*WORK TO DO:* Rewrite the lines below, substituting "desktop assistant" for every "computer-use agent" and changing nothing else. Leave out the pictures.

[MATERIALS PROVIDED start]

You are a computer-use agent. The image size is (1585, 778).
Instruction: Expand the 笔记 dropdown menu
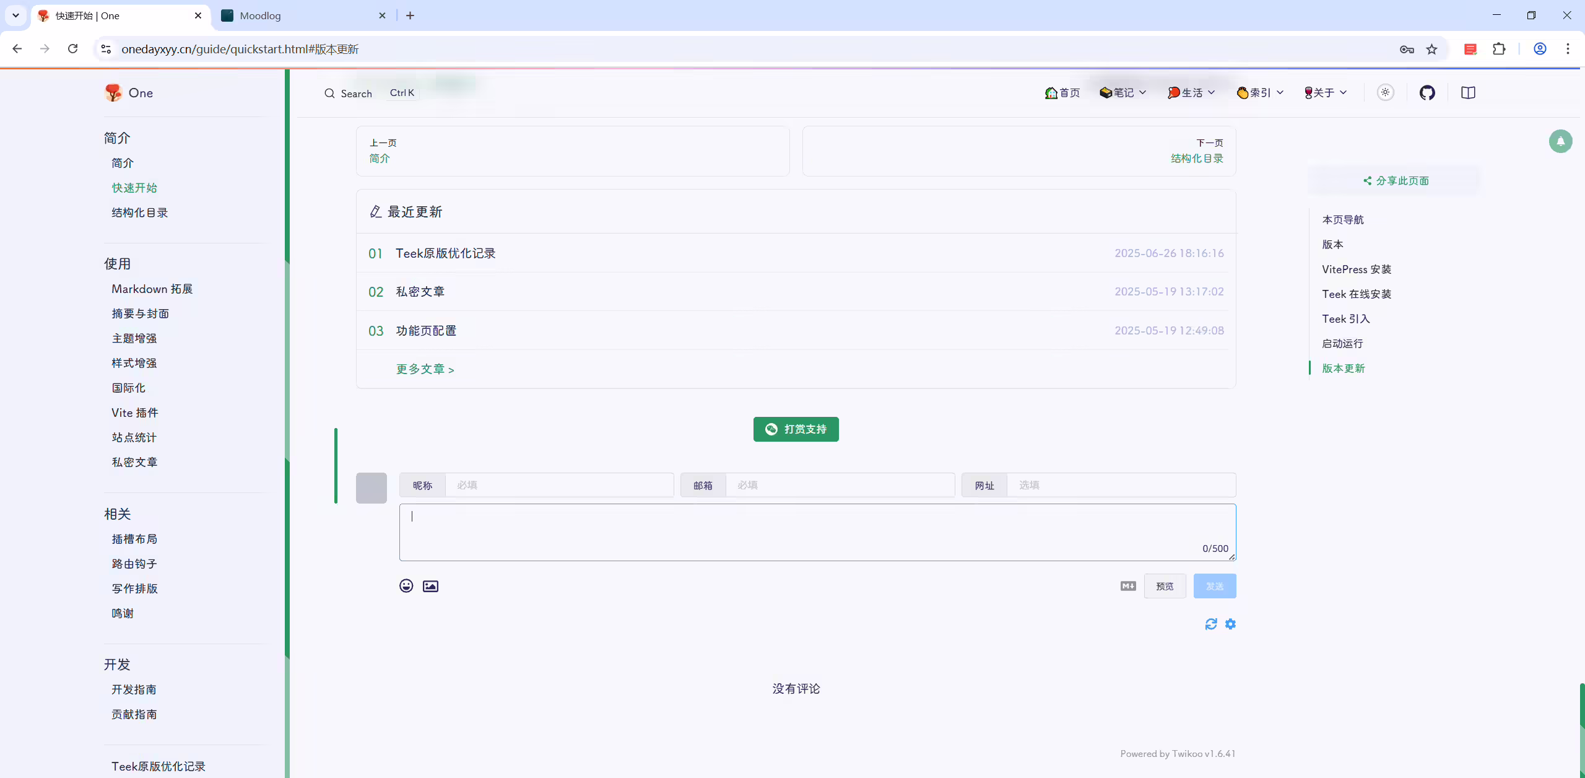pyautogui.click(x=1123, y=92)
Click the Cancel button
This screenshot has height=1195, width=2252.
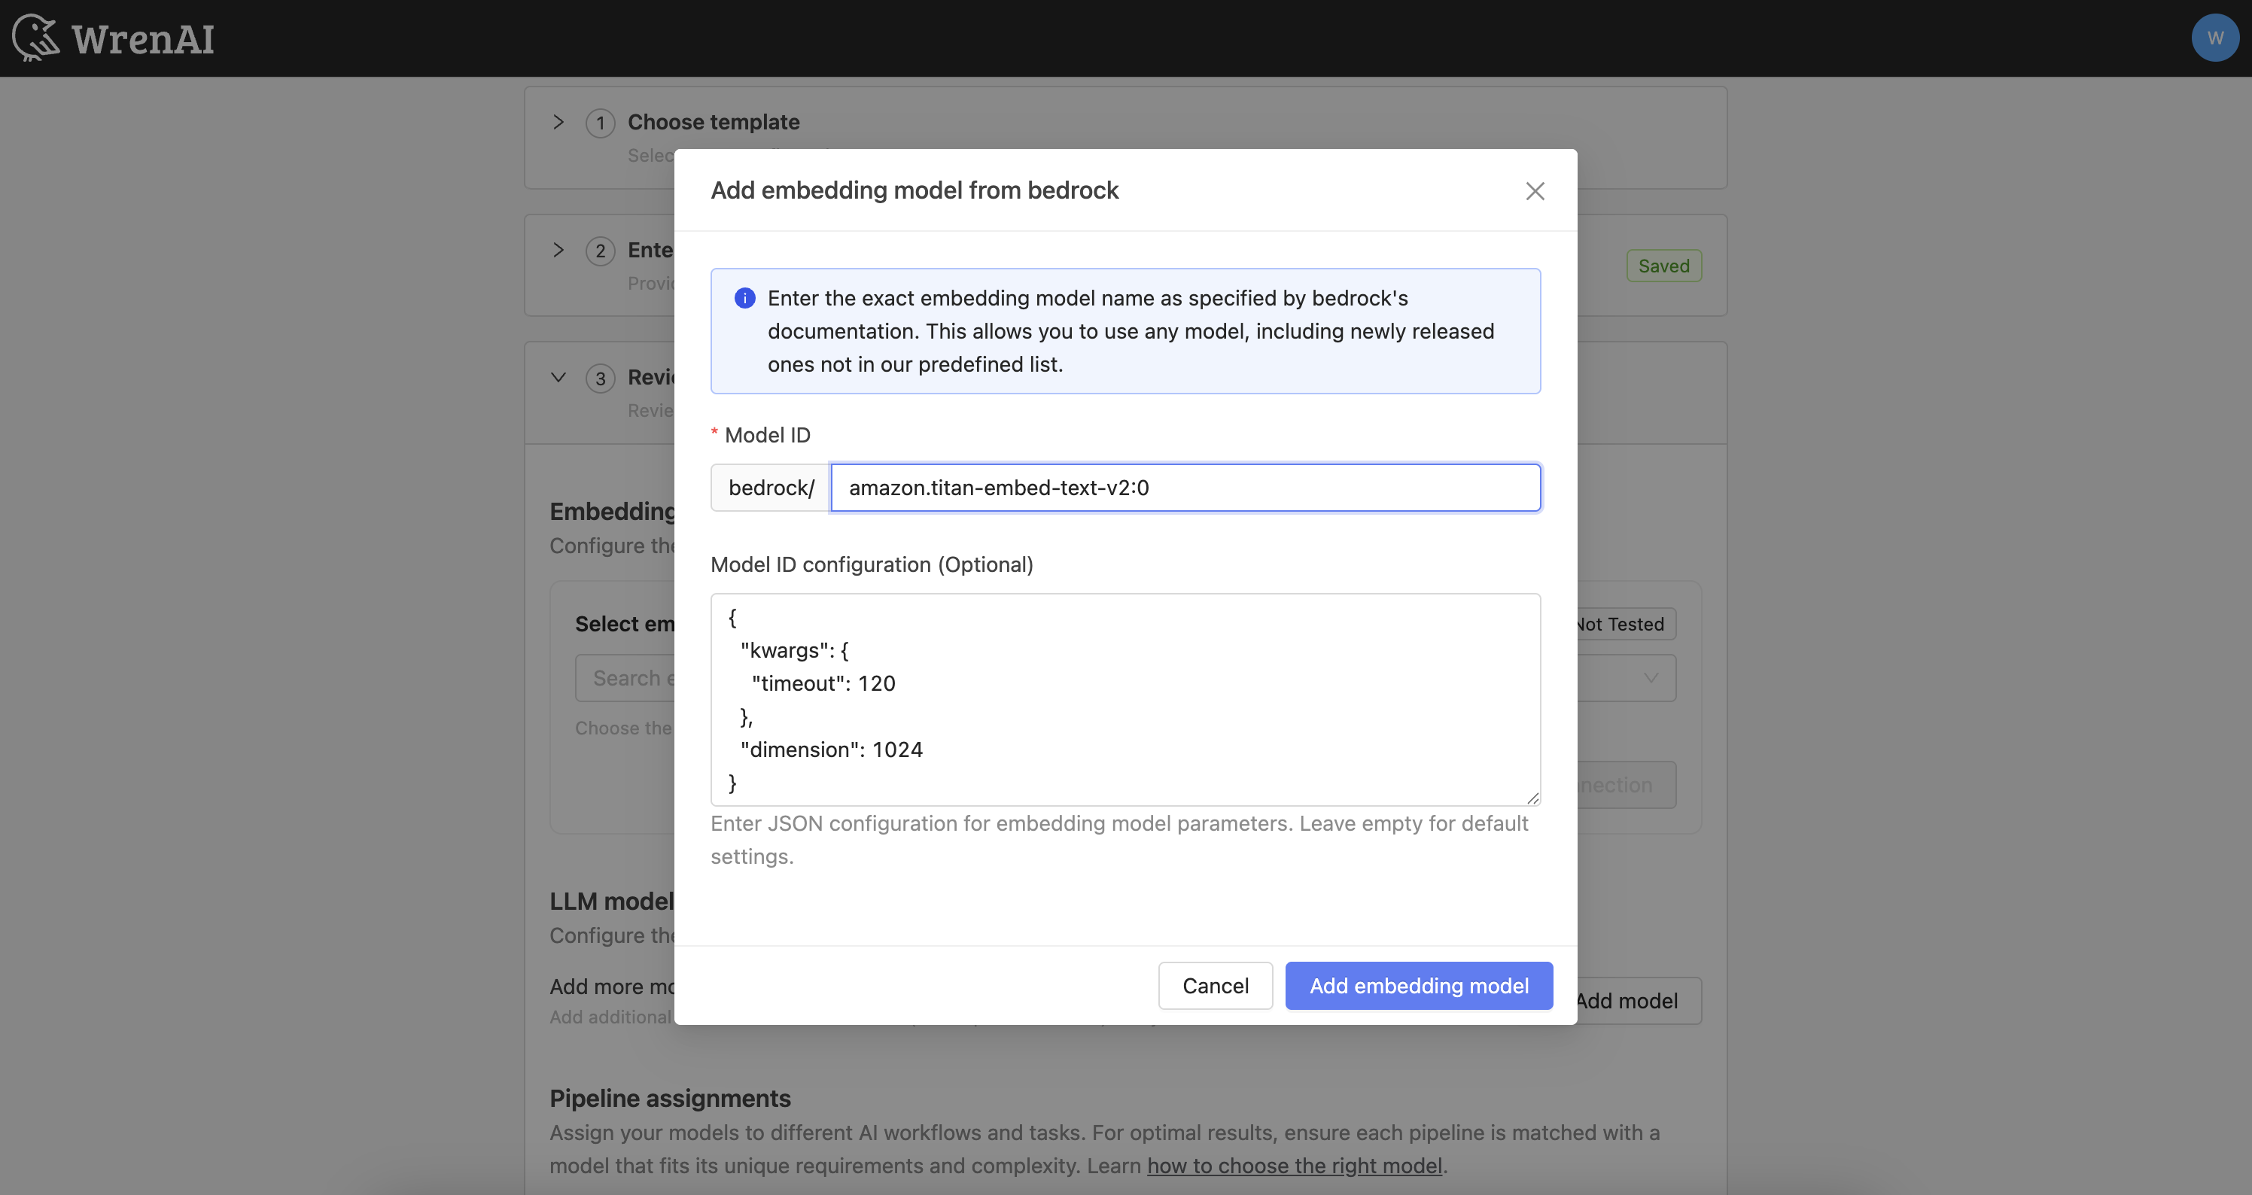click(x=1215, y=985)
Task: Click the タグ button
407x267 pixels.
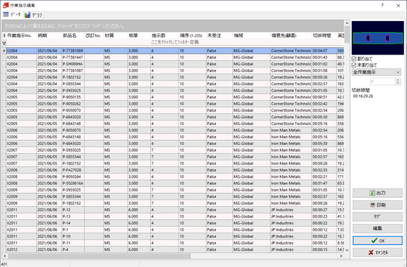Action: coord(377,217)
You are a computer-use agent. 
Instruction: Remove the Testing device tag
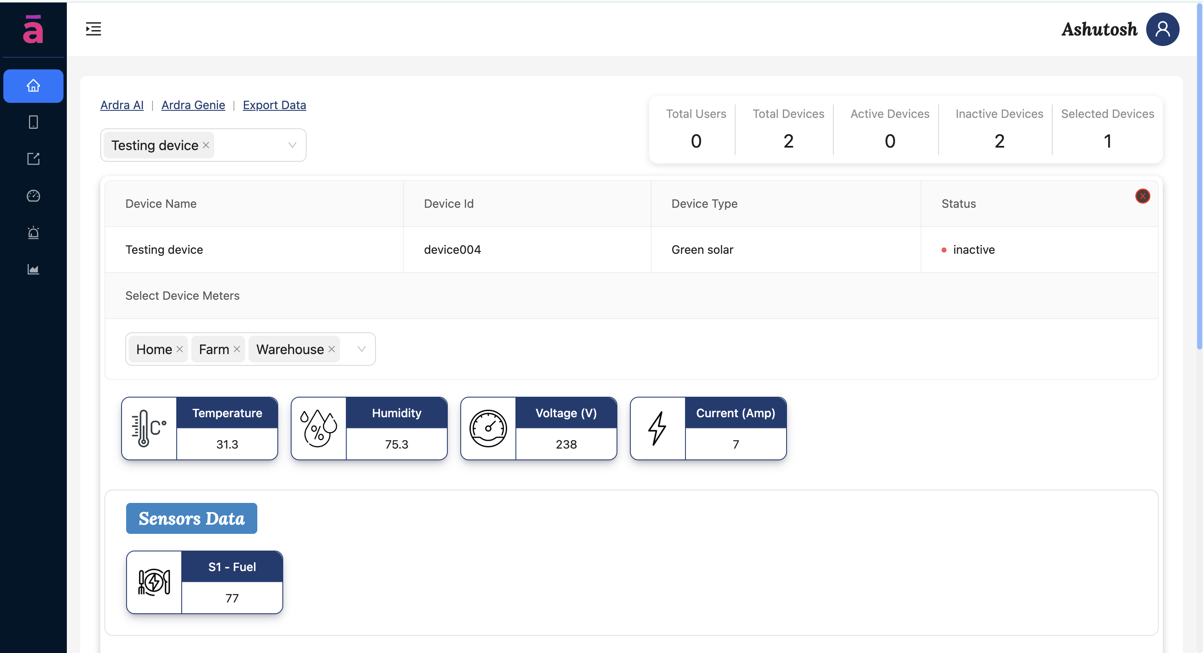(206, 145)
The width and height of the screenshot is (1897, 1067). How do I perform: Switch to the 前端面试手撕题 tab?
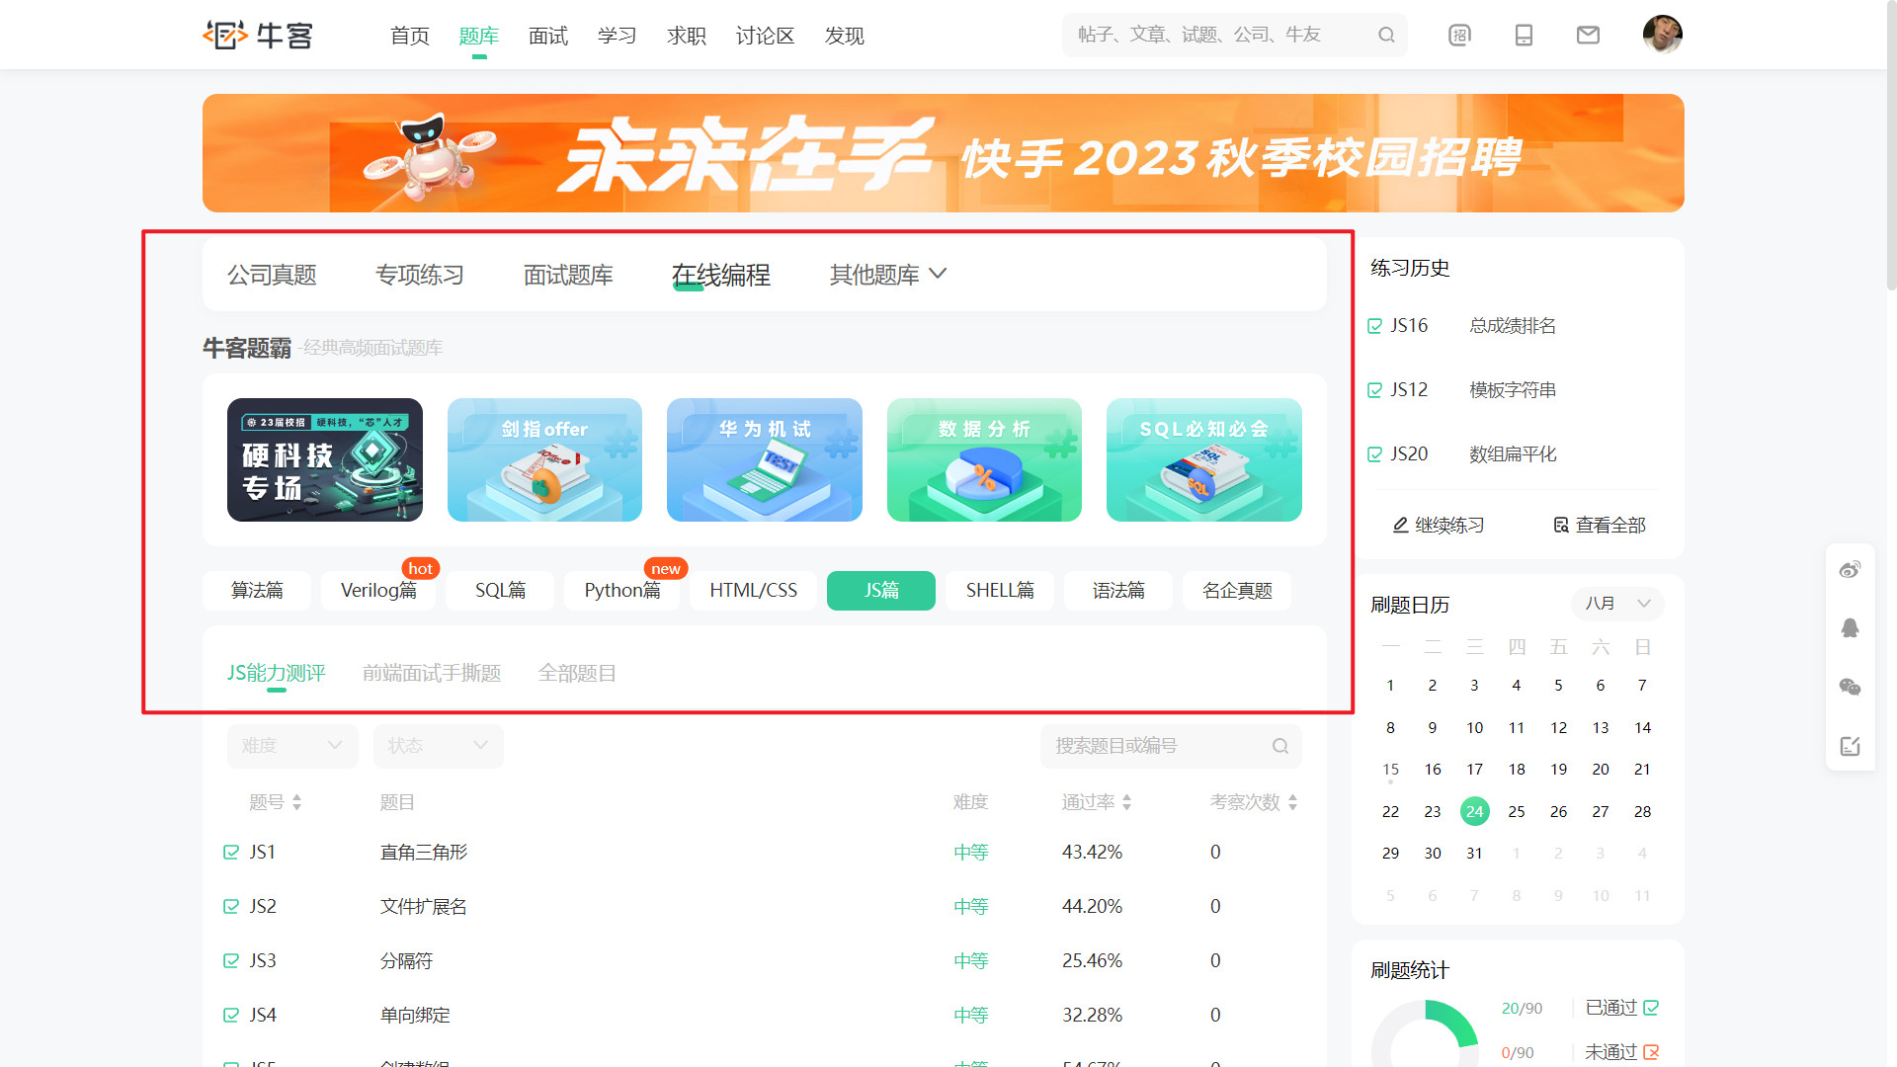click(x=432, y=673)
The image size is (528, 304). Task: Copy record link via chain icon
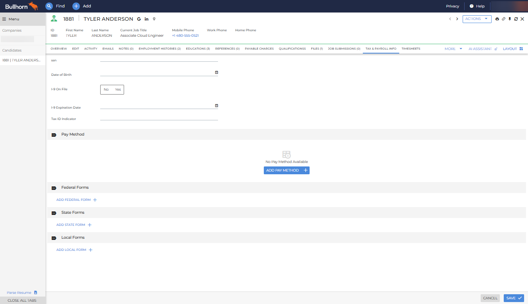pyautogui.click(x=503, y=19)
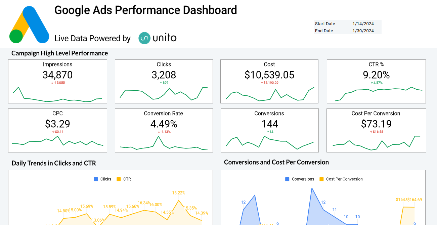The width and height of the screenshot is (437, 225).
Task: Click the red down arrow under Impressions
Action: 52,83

[MATERIALS PROVIDED end]

*EXERCISE RESULT:*
You are a desktop assistant. The image size is (1585, 778).
Instruction: Expand the 笔记 dropdown menu
pyautogui.click(x=1123, y=92)
Click the Cancel button
This screenshot has height=1195, width=2252.
click(x=1215, y=985)
Task: Click the タグ button
407x267 pixels.
Action: coord(377,217)
You are a desktop assistant. 
Instruction: Remove the Testing device tag
(206, 145)
The width and height of the screenshot is (1897, 1067). How do I perform: Switch to the 前端面试手撕题 tab?
click(x=432, y=673)
The image size is (528, 304). Task: Copy record link via chain icon
pyautogui.click(x=503, y=19)
The width and height of the screenshot is (437, 225).
Task: Click the red down arrow under Impressions
Action: 52,83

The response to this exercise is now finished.